Task directions
Go to the line that contains "Where should I click to: Click". Restate that line and each one after it exactly, through the end of the records, without pictures.
Start of Recorded data
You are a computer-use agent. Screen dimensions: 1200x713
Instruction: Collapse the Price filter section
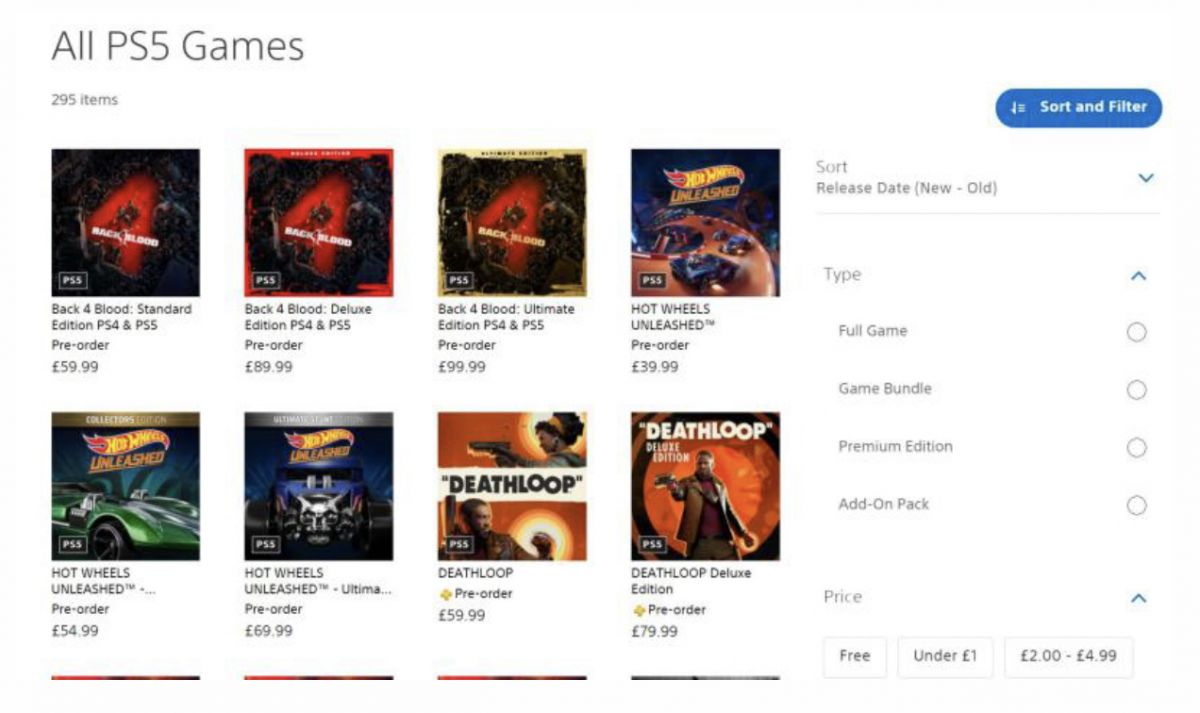click(x=1138, y=598)
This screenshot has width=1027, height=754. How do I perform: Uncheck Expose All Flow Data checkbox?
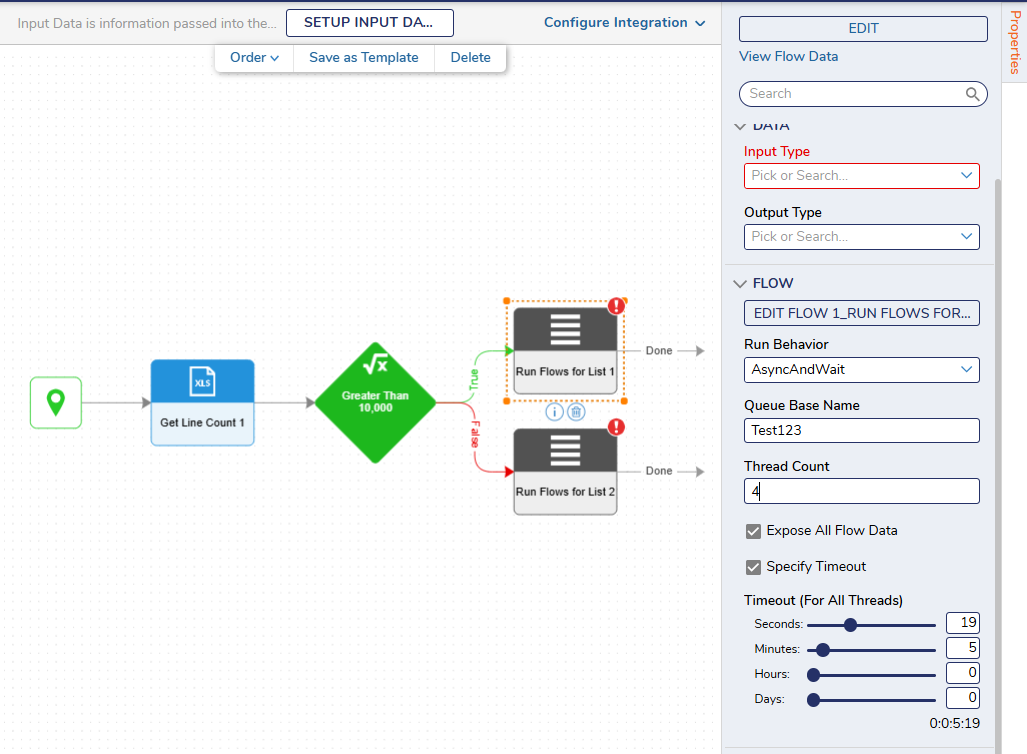tap(754, 531)
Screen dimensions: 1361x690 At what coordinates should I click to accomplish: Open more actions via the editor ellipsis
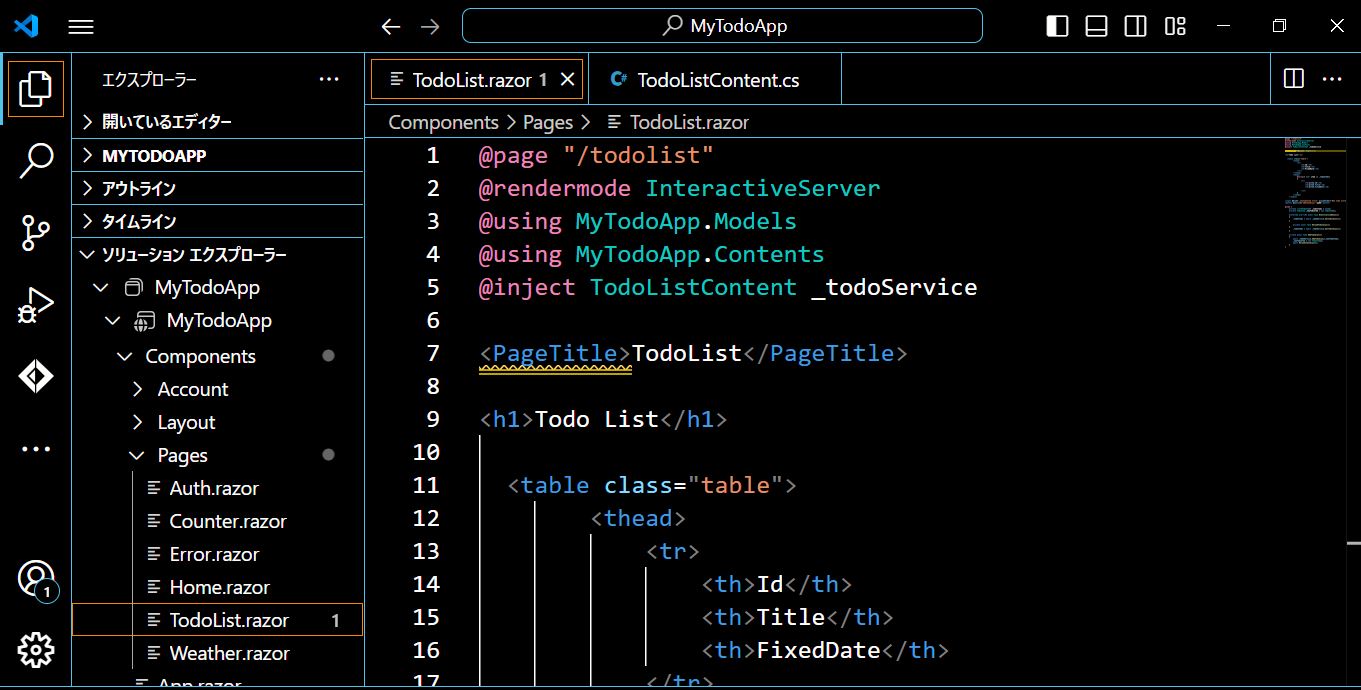[x=1332, y=78]
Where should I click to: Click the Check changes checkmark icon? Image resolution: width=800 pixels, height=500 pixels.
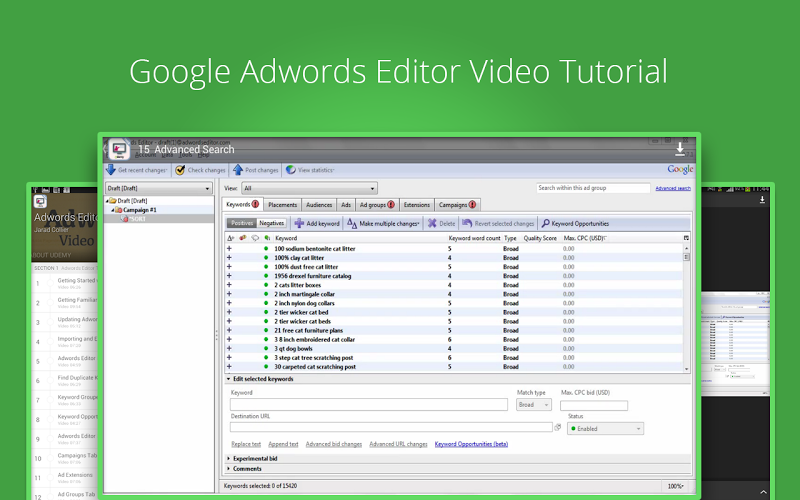pos(180,170)
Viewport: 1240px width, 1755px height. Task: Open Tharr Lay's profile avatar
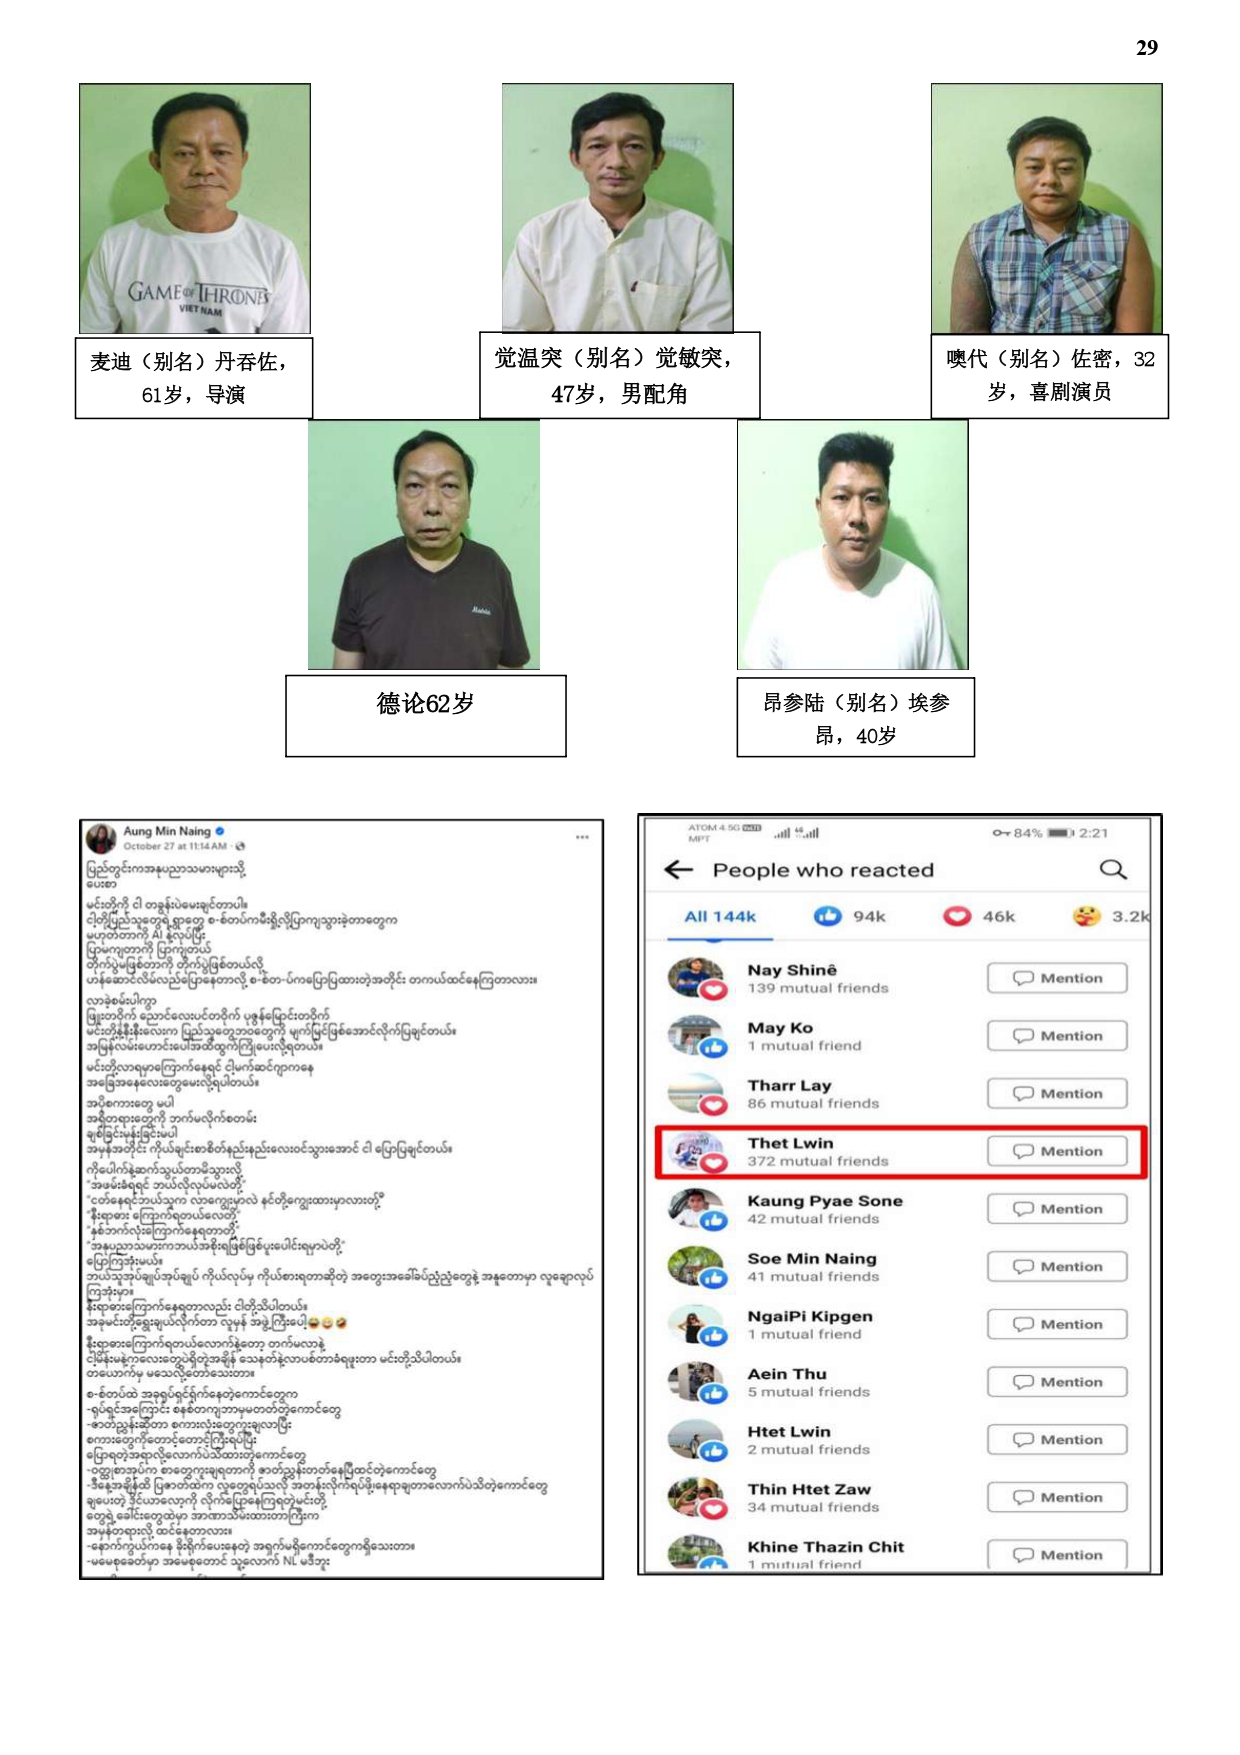tap(696, 1094)
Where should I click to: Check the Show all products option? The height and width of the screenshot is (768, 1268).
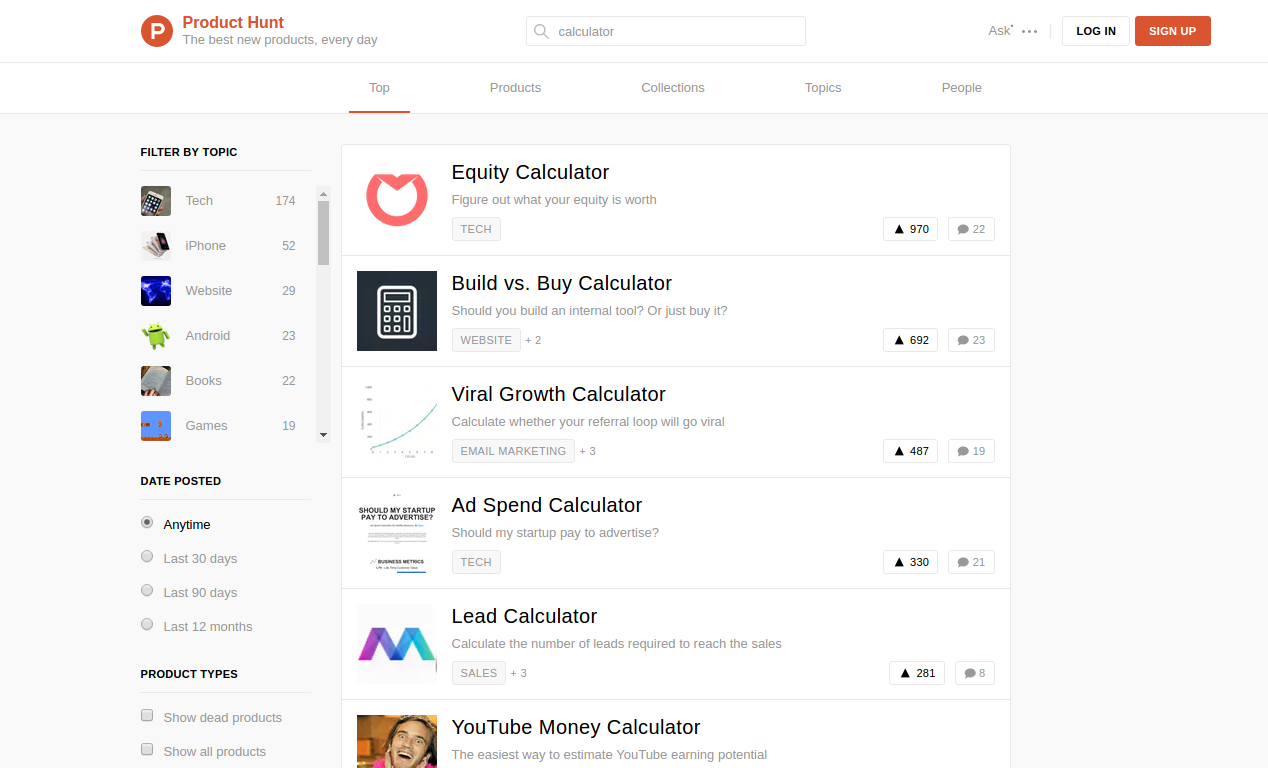[x=147, y=750]
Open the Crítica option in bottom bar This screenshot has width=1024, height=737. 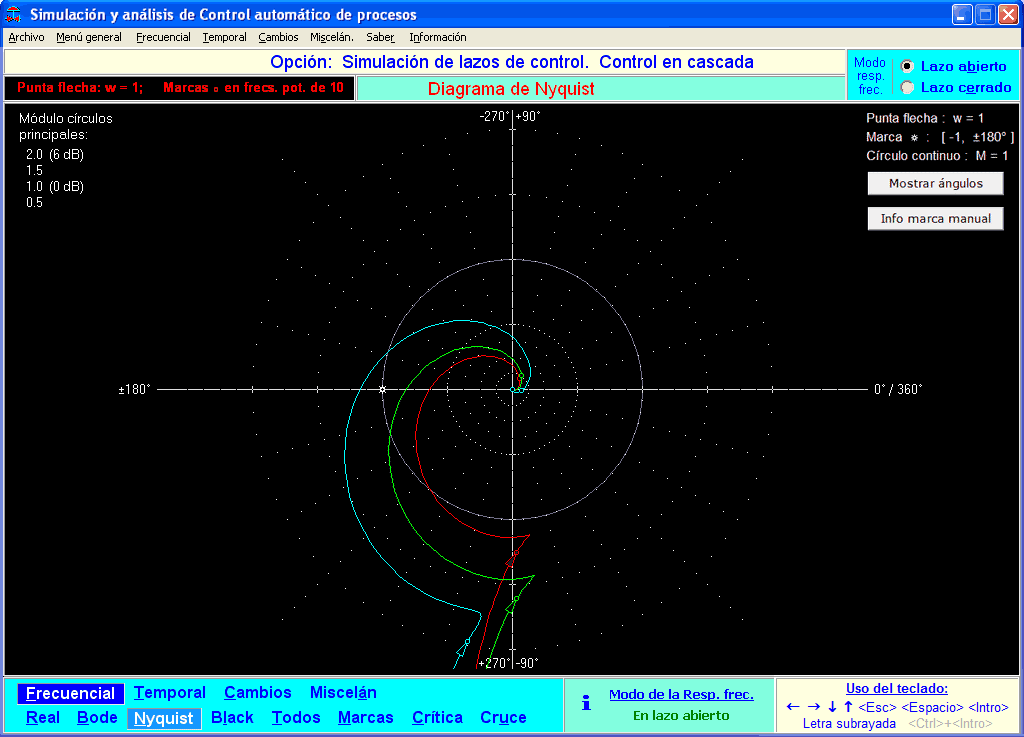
End of Recorded data
Task solution
Where should I click to: Click the Check changes checkmark icon? Image resolution: width=800 pixels, height=500 pixels.
pos(180,170)
Viewport: 1240px width, 1755px height. Task: Open Tharr Lay's profile avatar
tap(696, 1094)
Where should I click to: Check the Show all products option? The height and width of the screenshot is (768, 1268).
[x=147, y=750]
Open the Crítica option in bottom bar This screenshot has width=1024, height=737. 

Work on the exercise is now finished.